TWENTY YEARS. TWO DECADES. Two hundred and forty months.
Whatever words are attached to the time that has passed since the September 11, 2001, terrorist attacks on the United States, the reality of that day in our nation’s history remains forever imprinted upon our collective memories.

That day changed us. It changed how we view each other and the world. The acts of those terrorists not only claimed lives, but our sense of security. Our sense of peace. And much more.
I remember well that September morning, how my then seven-year-old son and his friend Sam reacted to scenes unfolding on our television set. My husband had phoned me from work, alerting me to the attacks. I switched on the TV. And the boys saw it all, right alongside me. Perhaps I should have been a responsible mother/caregiver and turned off the television. But I didn’t.

Soon Caleb and Sam were building twin towers with wooden blocks and flying toy airplanes into the skyscrapers. It was heart-breaking to watch. Both reality unfolding on the screen and then the re-enactment on my living room floor.
For a Minnesota mom geographically far-removed from the World Trade Center, the Pentagon and a field in Pennsylvania, none of this seemed distant. I felt the collective fear. I felt the collective pain. I felt the collective grief.
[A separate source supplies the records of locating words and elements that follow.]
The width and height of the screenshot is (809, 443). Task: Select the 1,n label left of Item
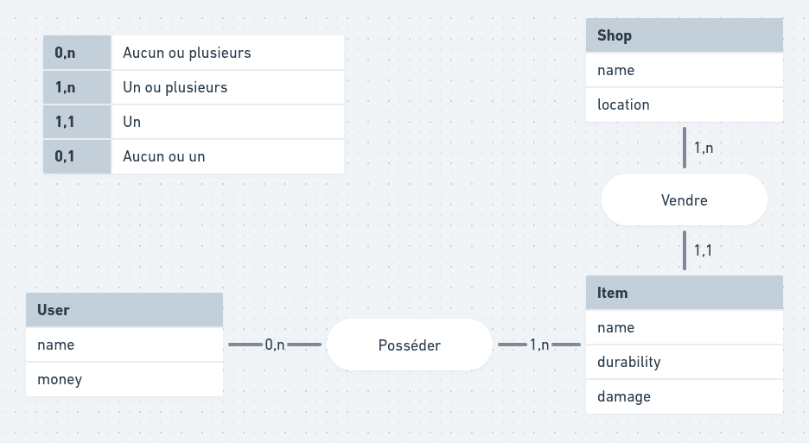point(539,345)
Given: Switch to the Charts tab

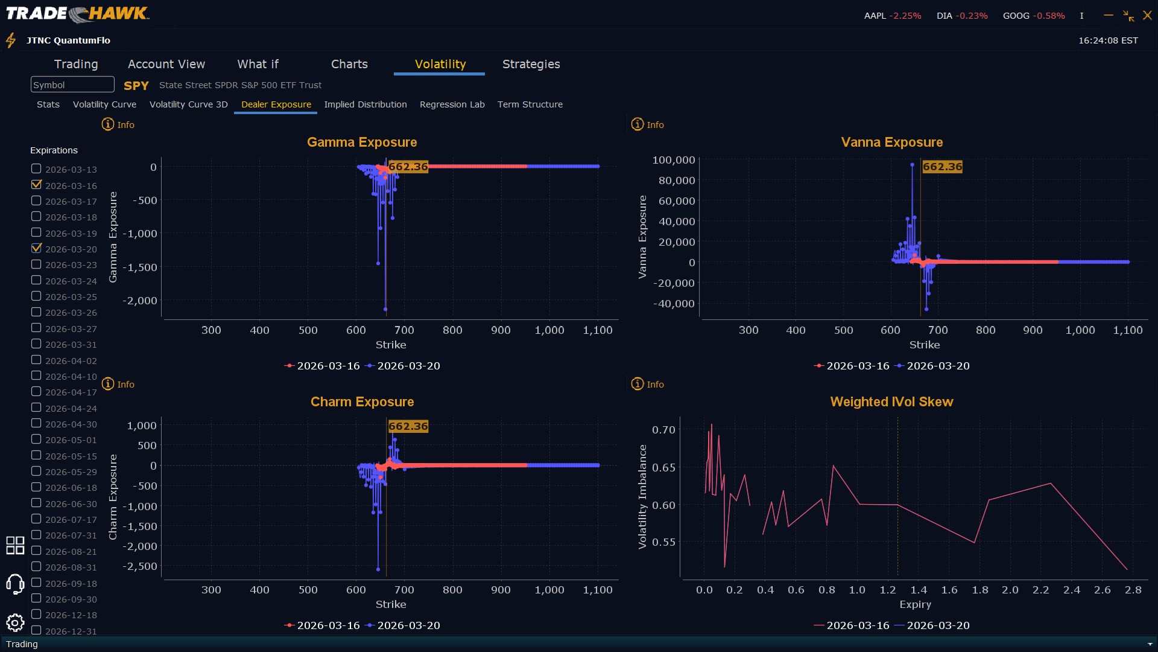Looking at the screenshot, I should click(349, 64).
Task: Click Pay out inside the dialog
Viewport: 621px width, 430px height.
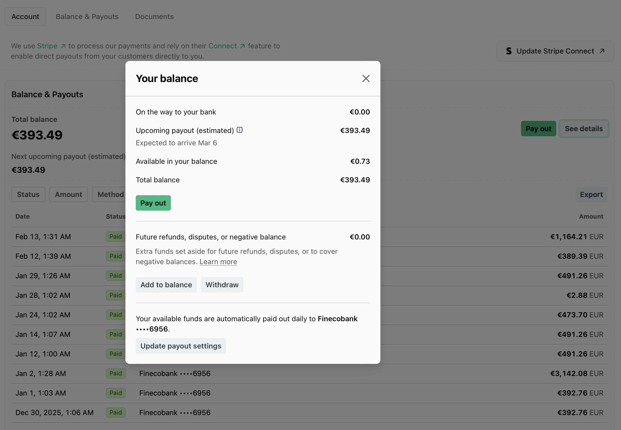Action: pyautogui.click(x=153, y=203)
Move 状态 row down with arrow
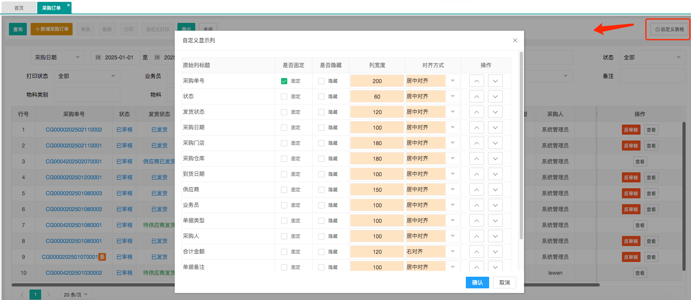The height and width of the screenshot is (300, 691). click(495, 97)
Today I remember, 20 years later, those who died. The families left without loved ones. The heroes. And those two little boys who saw, yet didn’t fully-understand, the events unfolding far from Minnesota. Yet too close.
Here’s a poem I wrote shortly after September 11, 2001:
September 11, 2001
You clutch your silver toy jetliners
then blast them into the twin towers,
blocks scattering across the floor.
Like that show on TV,
you tell me,
where the planes crashed
into those two tall buildings.
—————————————-
Somehow I must tell you
that this was no show on TV,
but real people
in real buildings.
Moms and Dads
with little boys just like you,
boys who build towers and fly toy airplanes.
—————————————————————
How do I begin to show you the truth
behind a scene so terrifying
that it keeps replaying in my mind?
Hollywood could have written the script,
the latest disaster film, grossing millions
for an industry embedded in itself.
You’re right; this could be a show on TV.
———————————————————-
Except this is very real,
so real that I want you to believe
those were just pretend buildings, pretend airplanes.
But you see the worry in my eyes,
hear the sadness in my voice.
You know the truth,
even before I tell you.
——————————-
My son, only seven years old,
too young to fully understand
the evil that has invaded the world,
the fear that grips the American heart, my heart,
the sense of security forever lost.
Like so many blocks scattered across the floor,
we must pick up the pieces and rebuild, peace by peace.